*** Begin section ***

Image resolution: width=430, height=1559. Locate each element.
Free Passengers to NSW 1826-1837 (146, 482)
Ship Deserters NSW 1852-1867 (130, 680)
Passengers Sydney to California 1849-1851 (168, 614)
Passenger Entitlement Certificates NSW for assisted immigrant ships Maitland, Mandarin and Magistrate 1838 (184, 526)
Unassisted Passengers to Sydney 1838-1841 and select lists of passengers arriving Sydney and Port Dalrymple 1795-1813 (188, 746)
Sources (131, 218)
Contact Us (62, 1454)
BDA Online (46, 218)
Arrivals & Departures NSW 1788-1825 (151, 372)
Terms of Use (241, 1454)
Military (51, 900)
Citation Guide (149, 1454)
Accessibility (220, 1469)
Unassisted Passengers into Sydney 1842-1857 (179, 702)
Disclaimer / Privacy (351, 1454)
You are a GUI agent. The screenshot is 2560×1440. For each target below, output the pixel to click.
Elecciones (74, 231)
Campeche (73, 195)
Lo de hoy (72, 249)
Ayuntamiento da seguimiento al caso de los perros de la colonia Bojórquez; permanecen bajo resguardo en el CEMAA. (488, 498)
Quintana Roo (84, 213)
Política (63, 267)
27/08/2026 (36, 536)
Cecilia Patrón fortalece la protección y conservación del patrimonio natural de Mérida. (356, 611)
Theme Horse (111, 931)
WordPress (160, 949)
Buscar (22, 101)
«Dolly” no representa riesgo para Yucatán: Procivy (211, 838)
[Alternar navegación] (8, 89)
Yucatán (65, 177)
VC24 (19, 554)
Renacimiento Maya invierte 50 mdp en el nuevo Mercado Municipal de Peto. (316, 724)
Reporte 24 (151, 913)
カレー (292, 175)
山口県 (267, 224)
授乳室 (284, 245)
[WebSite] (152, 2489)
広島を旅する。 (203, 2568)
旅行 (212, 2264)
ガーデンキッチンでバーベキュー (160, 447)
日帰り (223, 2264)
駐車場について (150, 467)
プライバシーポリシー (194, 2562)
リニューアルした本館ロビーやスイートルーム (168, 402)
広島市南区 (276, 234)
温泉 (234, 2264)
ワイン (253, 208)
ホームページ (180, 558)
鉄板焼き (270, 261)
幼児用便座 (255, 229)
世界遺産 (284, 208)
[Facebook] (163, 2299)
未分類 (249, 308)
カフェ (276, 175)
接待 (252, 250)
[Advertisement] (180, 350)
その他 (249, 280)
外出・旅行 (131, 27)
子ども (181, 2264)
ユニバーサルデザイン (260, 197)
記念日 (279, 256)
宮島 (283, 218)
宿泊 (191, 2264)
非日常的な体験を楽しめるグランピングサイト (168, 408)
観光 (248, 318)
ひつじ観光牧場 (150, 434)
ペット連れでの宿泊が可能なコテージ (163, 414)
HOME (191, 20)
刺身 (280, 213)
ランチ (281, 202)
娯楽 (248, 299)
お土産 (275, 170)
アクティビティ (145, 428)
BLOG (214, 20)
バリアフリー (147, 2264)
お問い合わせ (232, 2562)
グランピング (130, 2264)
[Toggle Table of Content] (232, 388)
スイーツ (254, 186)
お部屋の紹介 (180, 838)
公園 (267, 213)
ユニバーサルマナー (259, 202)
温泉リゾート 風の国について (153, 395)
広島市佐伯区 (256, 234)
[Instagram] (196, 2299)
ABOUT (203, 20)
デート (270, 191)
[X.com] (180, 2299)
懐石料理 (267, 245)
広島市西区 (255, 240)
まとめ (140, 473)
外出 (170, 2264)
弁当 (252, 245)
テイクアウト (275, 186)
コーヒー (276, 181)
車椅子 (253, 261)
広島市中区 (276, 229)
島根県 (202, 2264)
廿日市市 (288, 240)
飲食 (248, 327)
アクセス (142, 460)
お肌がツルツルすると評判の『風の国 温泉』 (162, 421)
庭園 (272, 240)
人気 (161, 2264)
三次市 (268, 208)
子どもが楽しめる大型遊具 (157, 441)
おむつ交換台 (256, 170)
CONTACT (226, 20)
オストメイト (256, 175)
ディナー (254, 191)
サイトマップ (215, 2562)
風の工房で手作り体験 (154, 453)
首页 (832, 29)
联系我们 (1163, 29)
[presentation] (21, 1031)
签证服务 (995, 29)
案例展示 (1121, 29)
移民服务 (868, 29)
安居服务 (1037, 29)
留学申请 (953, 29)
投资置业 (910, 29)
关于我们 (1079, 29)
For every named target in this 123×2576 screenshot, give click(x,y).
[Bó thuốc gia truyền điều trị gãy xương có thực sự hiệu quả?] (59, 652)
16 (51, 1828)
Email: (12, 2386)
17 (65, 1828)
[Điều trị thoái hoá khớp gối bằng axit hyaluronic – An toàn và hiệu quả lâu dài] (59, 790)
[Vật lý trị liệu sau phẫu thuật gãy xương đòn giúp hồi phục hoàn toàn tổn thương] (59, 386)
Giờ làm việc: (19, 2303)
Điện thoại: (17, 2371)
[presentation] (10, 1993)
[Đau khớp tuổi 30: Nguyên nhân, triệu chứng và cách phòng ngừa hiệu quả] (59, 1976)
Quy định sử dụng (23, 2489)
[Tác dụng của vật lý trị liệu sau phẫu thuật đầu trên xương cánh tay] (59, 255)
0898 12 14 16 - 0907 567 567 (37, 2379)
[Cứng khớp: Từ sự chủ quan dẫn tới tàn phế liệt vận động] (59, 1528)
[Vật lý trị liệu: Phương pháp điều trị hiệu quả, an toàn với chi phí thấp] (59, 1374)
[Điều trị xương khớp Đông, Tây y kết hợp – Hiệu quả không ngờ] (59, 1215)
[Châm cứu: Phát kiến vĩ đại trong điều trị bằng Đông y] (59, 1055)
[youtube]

*** End section ***

Each line from the beginning of the listing up to the line where "[WebSite] (152, 2489)" appears needs to be given again exactly; please add nothing else.

Image resolution: width=430, height=1559. Locate each element.
Free Passengers to NSW 1826-1837 (146, 482)
Ship Deserters NSW 1852-1867 (130, 680)
Passengers Sydney to California 1849-1851 (168, 614)
Passenger Entitlement Certificates NSW for assisted immigrant ships Maitland, Mandarin and Magistrate 1838 (184, 526)
Unassisted Passengers to Sydney 1838-1841 and select lists of passengers arriving Sydney and Port Dalrymple 1795-1813 (188, 746)
Sources (131, 218)
Contact Us (62, 1454)
BDA Online (46, 218)
Arrivals & Departures NSW 1788-1825 (151, 372)
Terms of Use (241, 1454)
Military (51, 900)
Citation Guide (149, 1454)
Accessibility (220, 1469)
Unassisted Passengers into Sydney 1842-1857 (179, 702)
Disclaimer / Privacy (351, 1454)
You are a GUI agent. The screenshot is 2560×1440. For each target below, output the pixel to click.
Elecciones (74, 231)
Campeche (73, 195)
Lo de hoy (72, 249)
Ayuntamiento da seguimiento al caso de los perros de la colonia Bojórquez; permanecen bajo resguardo en el CEMAA. (488, 498)
Quintana Roo (84, 213)
Política (63, 267)
27/08/2026 (36, 536)
Cecilia Patrón fortalece la protección y conservación del patrimonio natural de Mérida. (356, 611)
Theme Horse (111, 931)
WordPress (160, 949)
Buscar (22, 101)
«Dolly” no representa riesgo para Yucatán: Procivy (211, 838)
[Alternar navegación] (8, 89)
Yucatán (65, 177)
VC24 (19, 554)
Renacimiento Maya invierte 50 mdp en el nuevo Mercado Municipal de Peto. (316, 724)
Reporte 24 (151, 913)
カレー (292, 175)
山口県 (267, 224)
授乳室 (284, 245)
[WebSite] (152, 2489)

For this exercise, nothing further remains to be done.